Степанов взял. Отрешённо как-то перелистал, сказал «спасибо».
— Андрон Михайлович… — сказала Роська. — Мы должны сказать вам кое-что…
— Важное, — добавил я.
Степанов как-то занервничал. Потом я понял, что ему было неудобно, что эту тетрадь кто-то читал. Всё-таки это он только для себя писал, не для посторонних.
— Ну, зайдите, — сказал он, пропуская нас в кабинет.
В кабинете было всё, как раньше: стеклянные шкафы с ракушками, морскими звёздами и кораллами, контрабас в углу; анулейский нож на стене. Теперь я знал, откуда он у Степанова.
— Садитесь, герои.
Мы сели.
— Ну?
Как же начать? Как же сказать? Мы переглянулись, и никто не решался.
— Андрон Михайлович, — сказала, наконец, Роська, и голос у неё был такой, как будто она говорит со смертельно больным человеком. — Там, у анулейцев есть мальчик… Локи.
— Я вам рассказывал, — вставил Максим.
— Он наш друг. И он очень хороший, — продолжала Роська. — Только он… ну, не совсем анулеец.
— У него есть всякие особенности, — сказал я. — Кожа светлая, голос громкий…
— Его мама умерла, когда он был совсем маленький, — подхватила Роська. — Но у него есть дедушка…
— Он ваш сын, — закончил Максим.
Пока мы с Роськой говорили, по лбу Степанова катился крупный пот. Это было как-то жутко. После слов Максима он закрыл лицо ладонями и сидел так очень долго. Потом посмотрел в окно и сказал шёпотом:
— Спасибо, ребята.
Все были взбудоражены нашими рассказами об анулейцах. И, конечно, все хотели поехать. Но Степанов сказал, что возьмёт только моего папу и Мераба Романовича. Ну и нас, конечно. К восьми утра катер был готов и ждал нас на пристани. Сначала хотели лететь вертолётом, но мы сказали, что лучше не стоит.
Всю дорогу Мераб Романович мучил нас расспросами, особенно его интересовало наше путешествие с дельфинами. Папа сидел со мной рядом, одной рукой прижимая к себе. Он меня теперь всё время обнимал.
Мы искали то место, где спрыгнули с Роськой в море. Мы надеялись, что кто-нибудь из анулейцев остался там на берегу «сторожить море».
Но оказалось, что уже весь город переместился сюда! Анулейцы разбили новое поселение за тем обрывом, с которого мы прыгнули; здесь начинался лес и был спуск к морю. Мы поднялись на гору и увидели, что анулейцы за эти два дня неплохо обосновались. Домов, конечно, ещё не было, жили в шалашах, но уже начали валить деревья для построек, была утрамбована земляная площадка для коло; у шалашей в сложенных из камней очагах горел огонь, кое-где в них готовилась еда.
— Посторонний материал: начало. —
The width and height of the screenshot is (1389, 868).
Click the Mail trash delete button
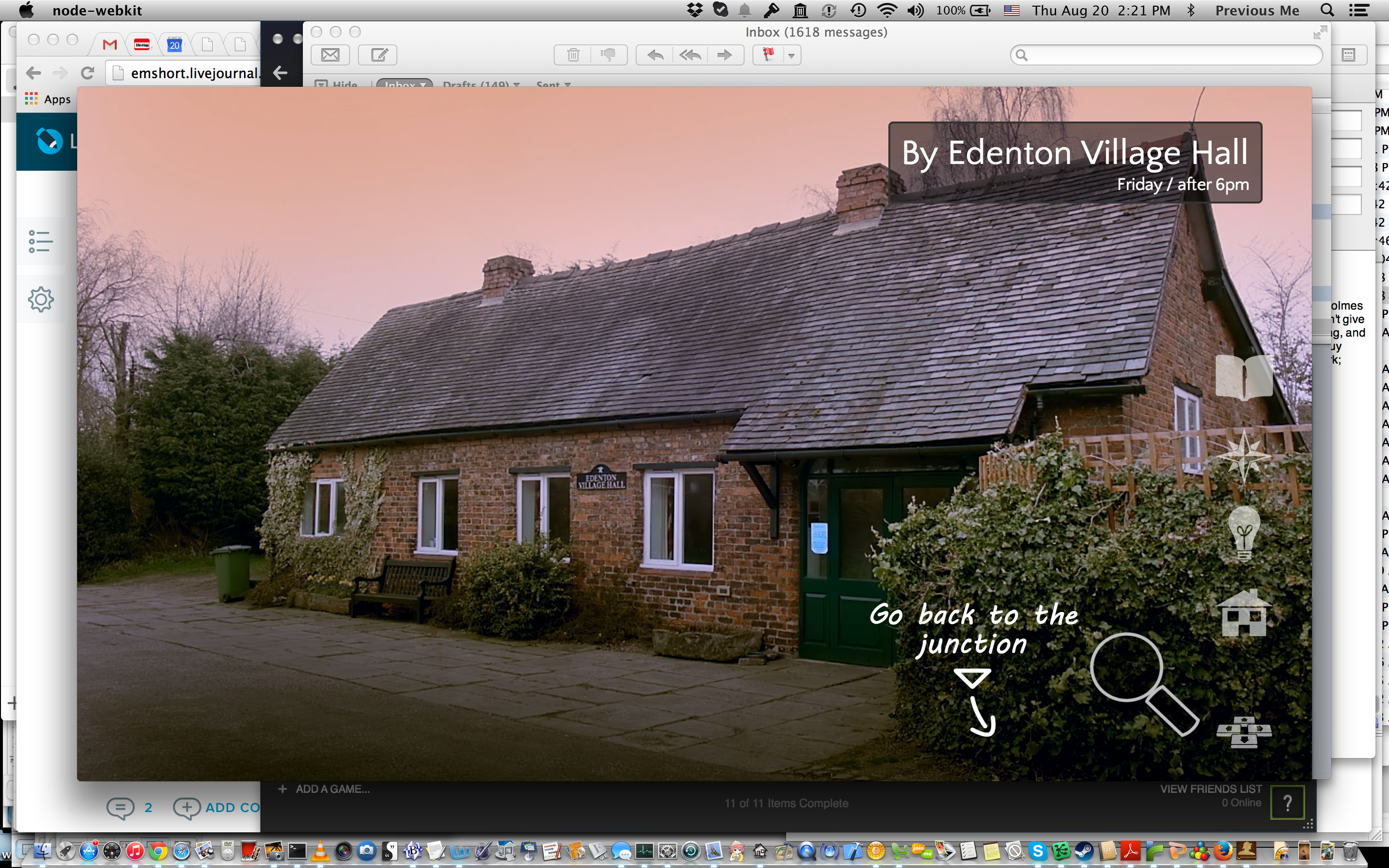573,55
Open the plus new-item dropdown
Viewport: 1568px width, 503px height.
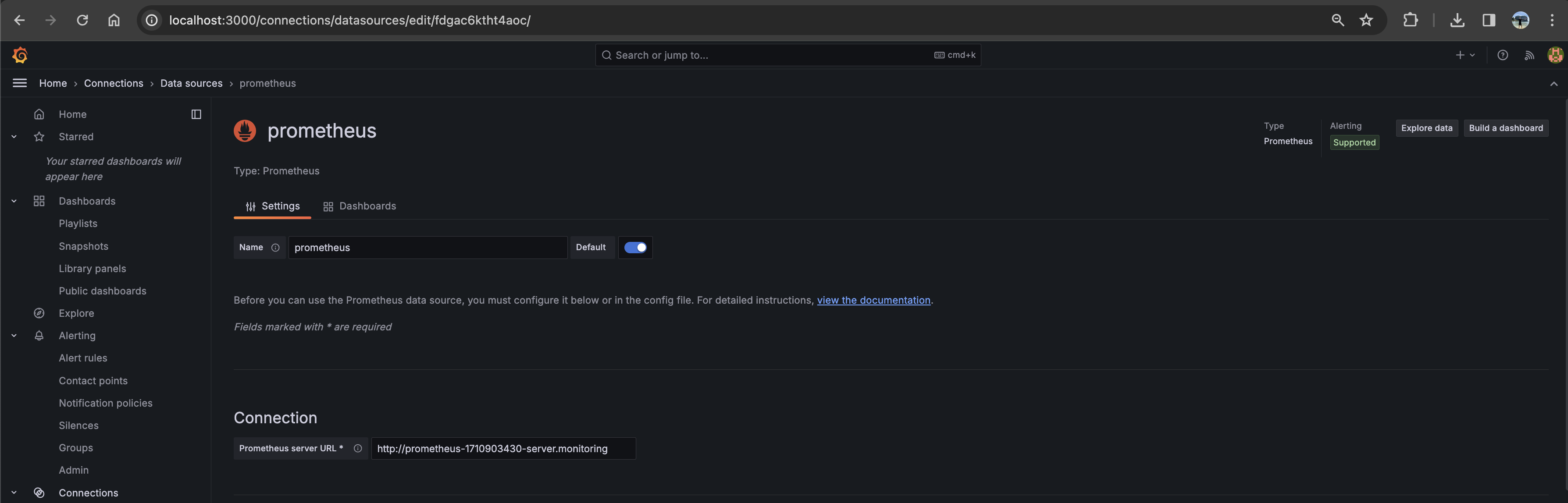1465,55
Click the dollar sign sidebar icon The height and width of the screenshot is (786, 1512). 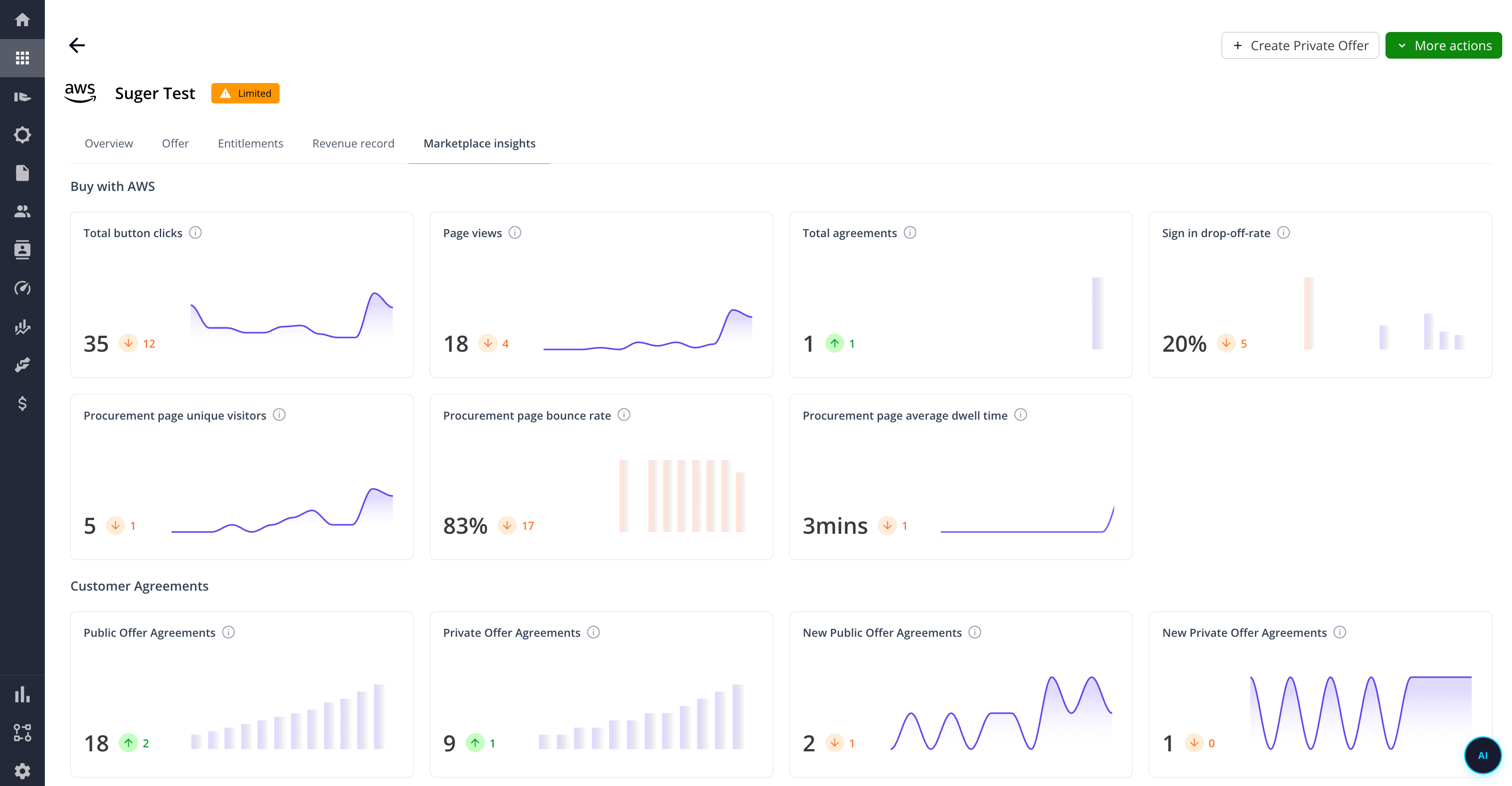22,403
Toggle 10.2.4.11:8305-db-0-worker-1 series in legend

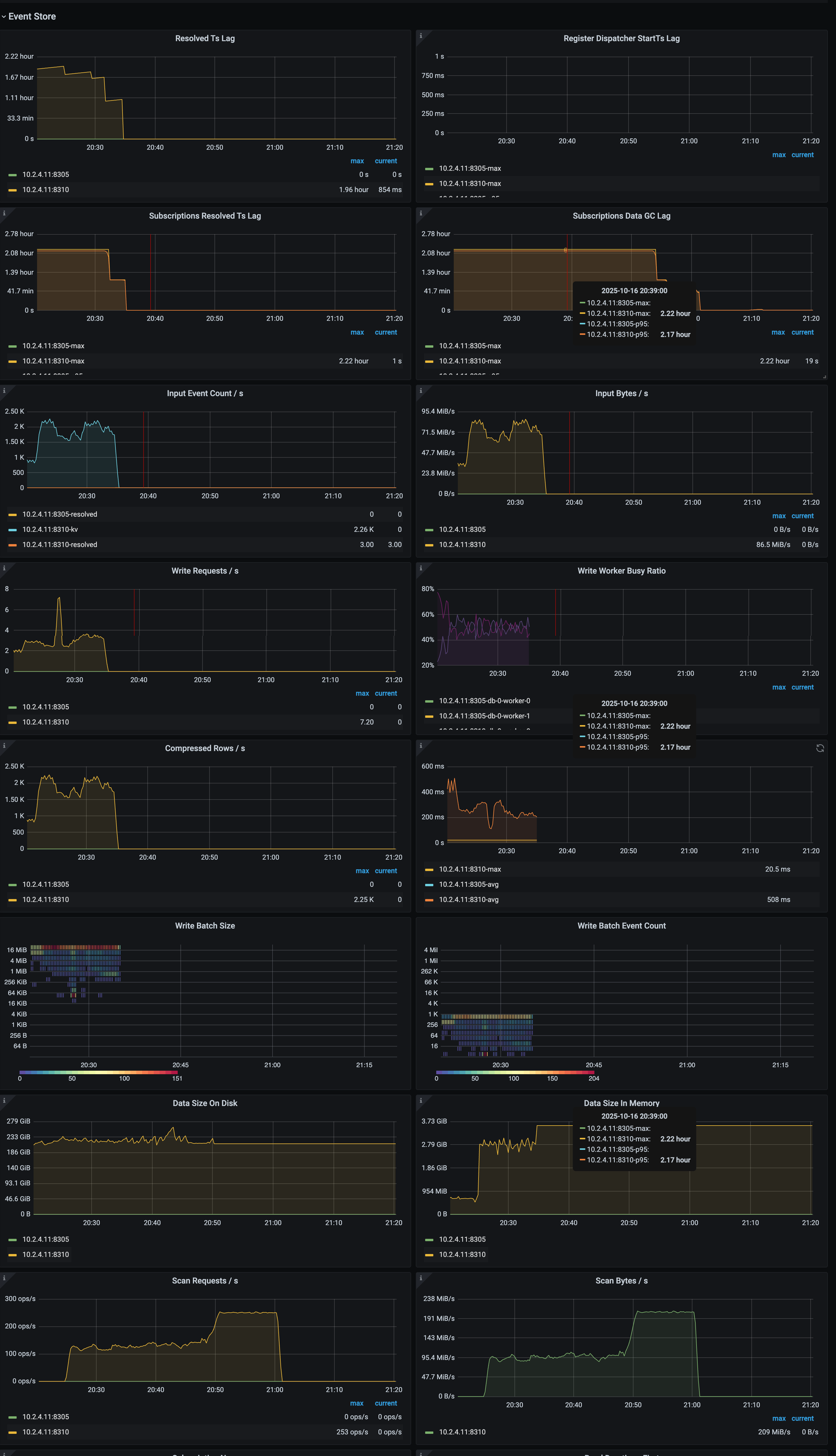(484, 716)
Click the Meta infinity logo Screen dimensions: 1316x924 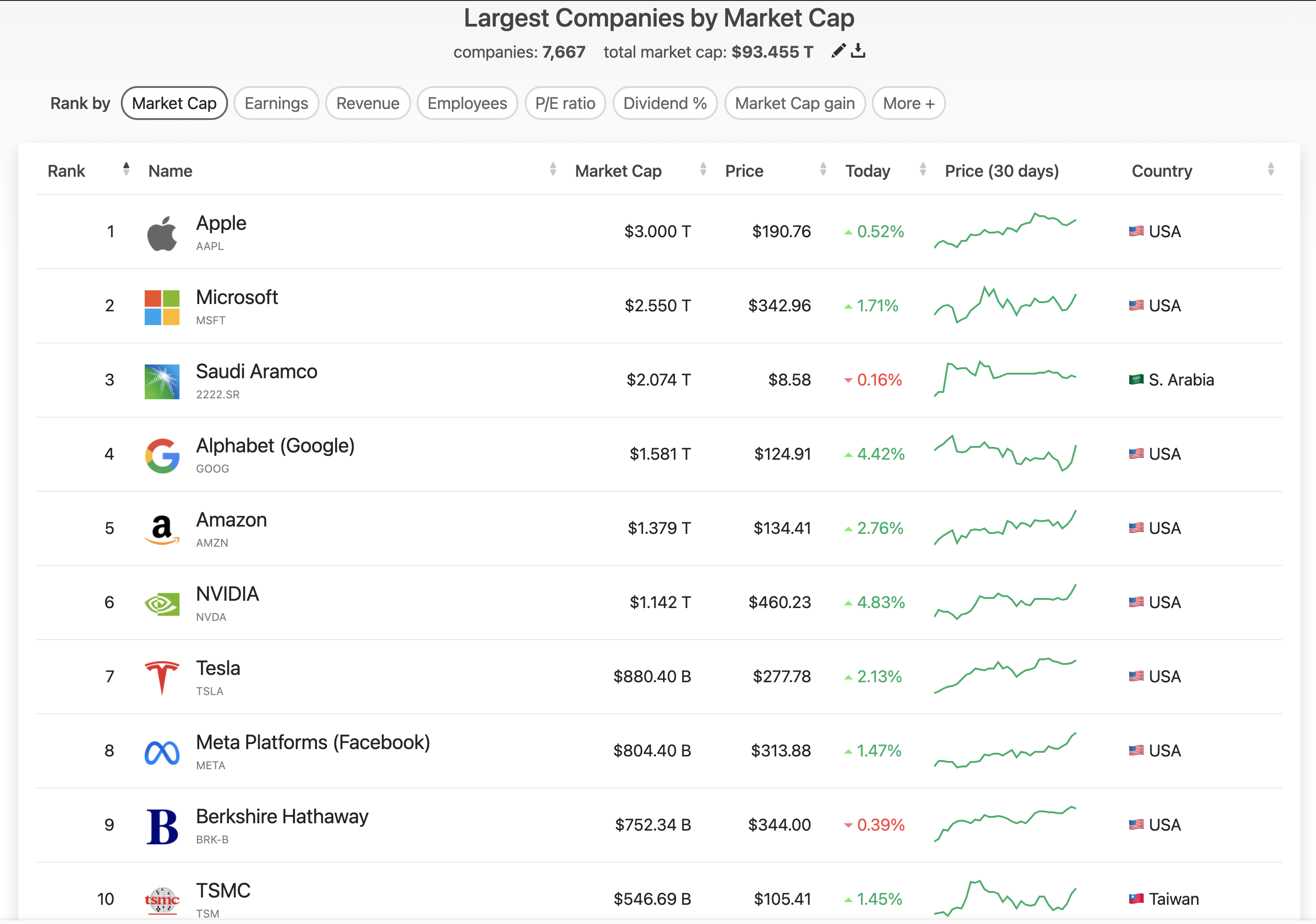[x=162, y=752]
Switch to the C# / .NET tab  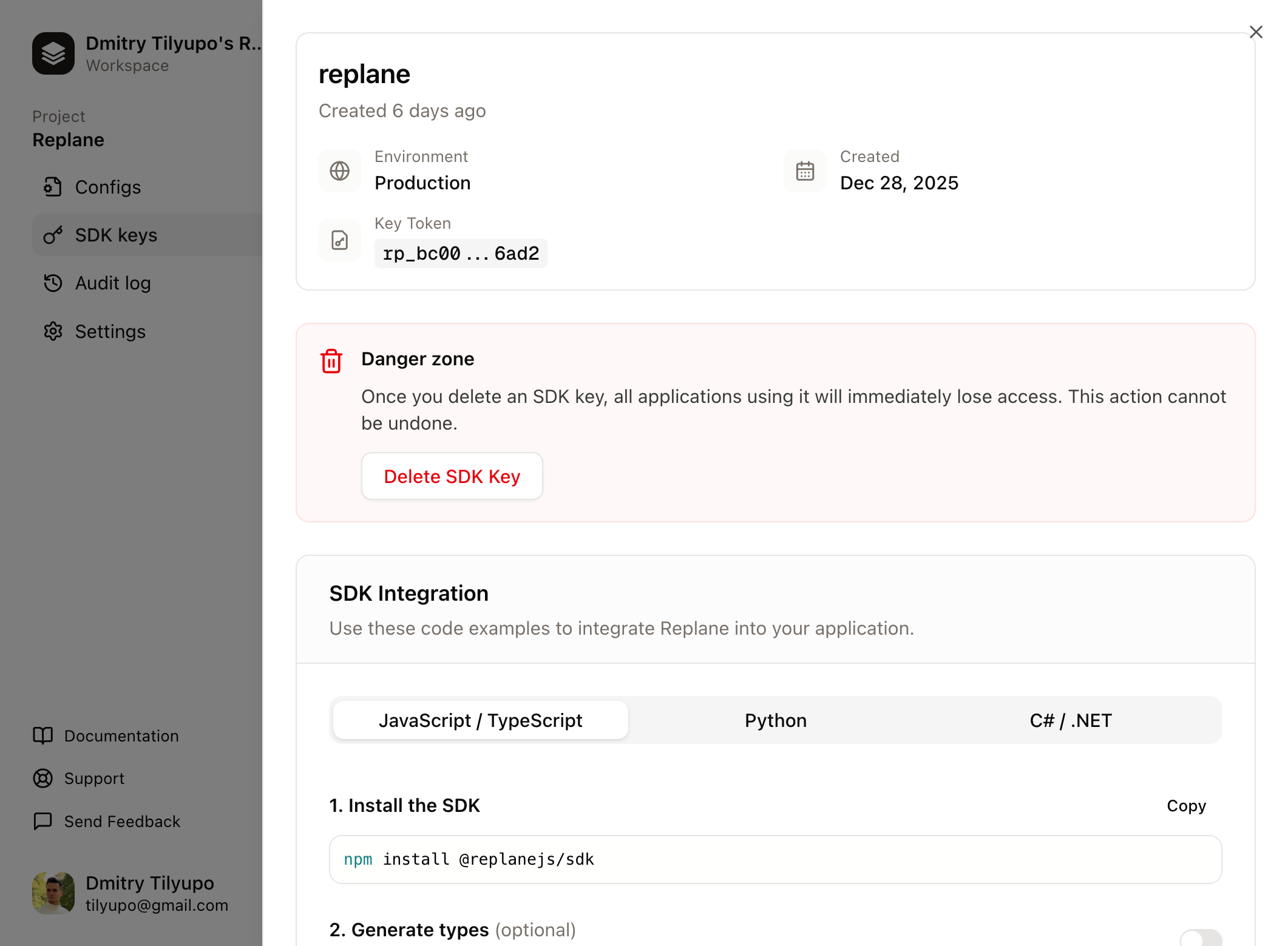pyautogui.click(x=1070, y=720)
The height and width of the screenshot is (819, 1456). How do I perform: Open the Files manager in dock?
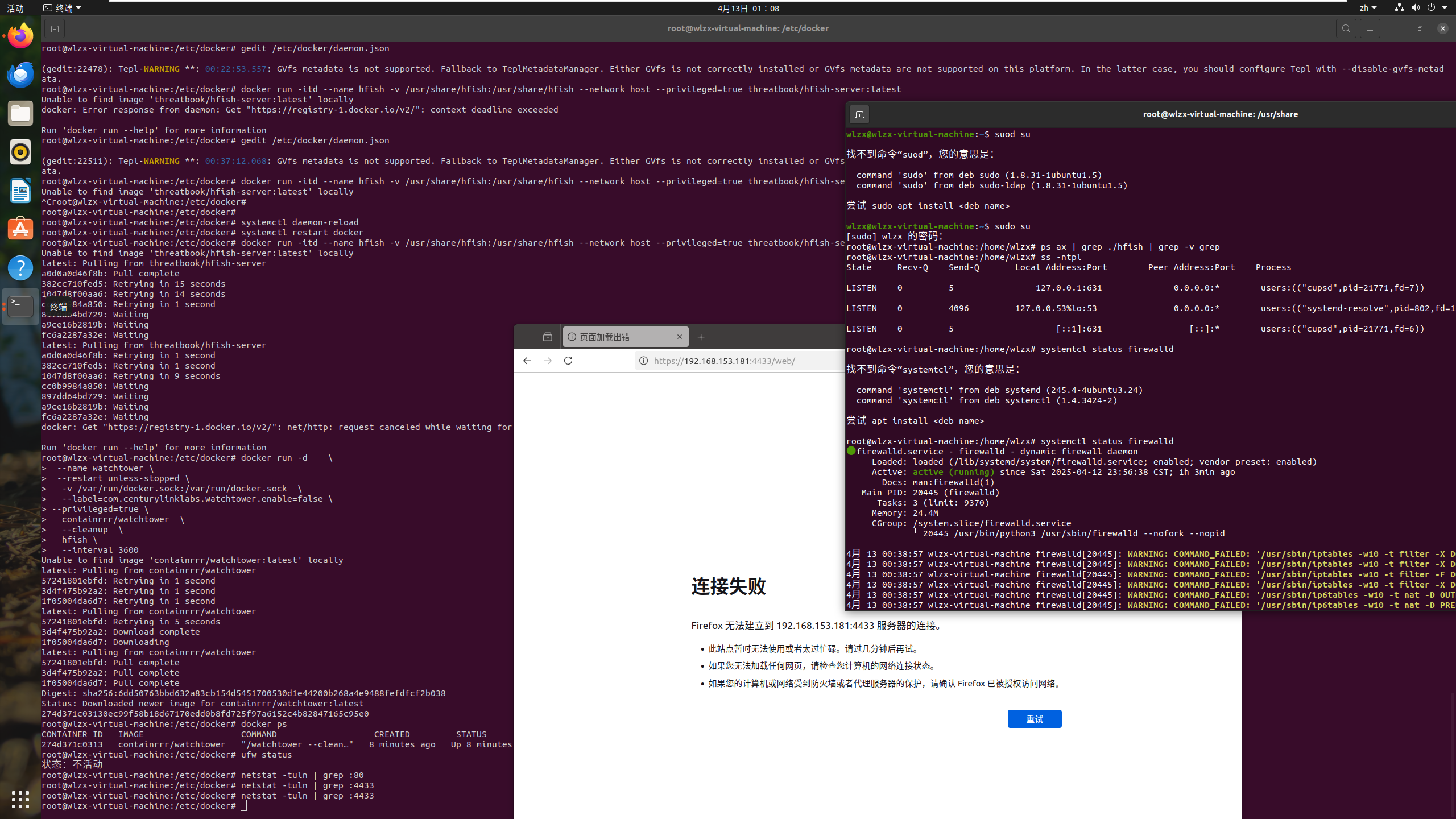(20, 113)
Первой нас увидела крупная рысь. Она подняла кончики ушей, повела чуткими ноздрями и медленно повернула к нам голову с прищуренными глазами. Потом пружинисто вскочила и в два прыжка достигла леса. Через минуту вернулась оттуда со своим хозяином — Дотом. Мальчишки уже окружили нас толпой, здоровались, улыбались, кто-то побежал за Локи и Биром.
Наконец, появился Вождь. Мы застали его за работой, и он шёл к нам, вытирая руки расшитым полотенцем. Остановился перед Степановым, серьёзный, строгий.
— Я знал, что мы встретимся вновь, чужеземец, — сказал он и улыбнулся. — Твои дети помогли нам найти море. Анулейский народ не забудет этого.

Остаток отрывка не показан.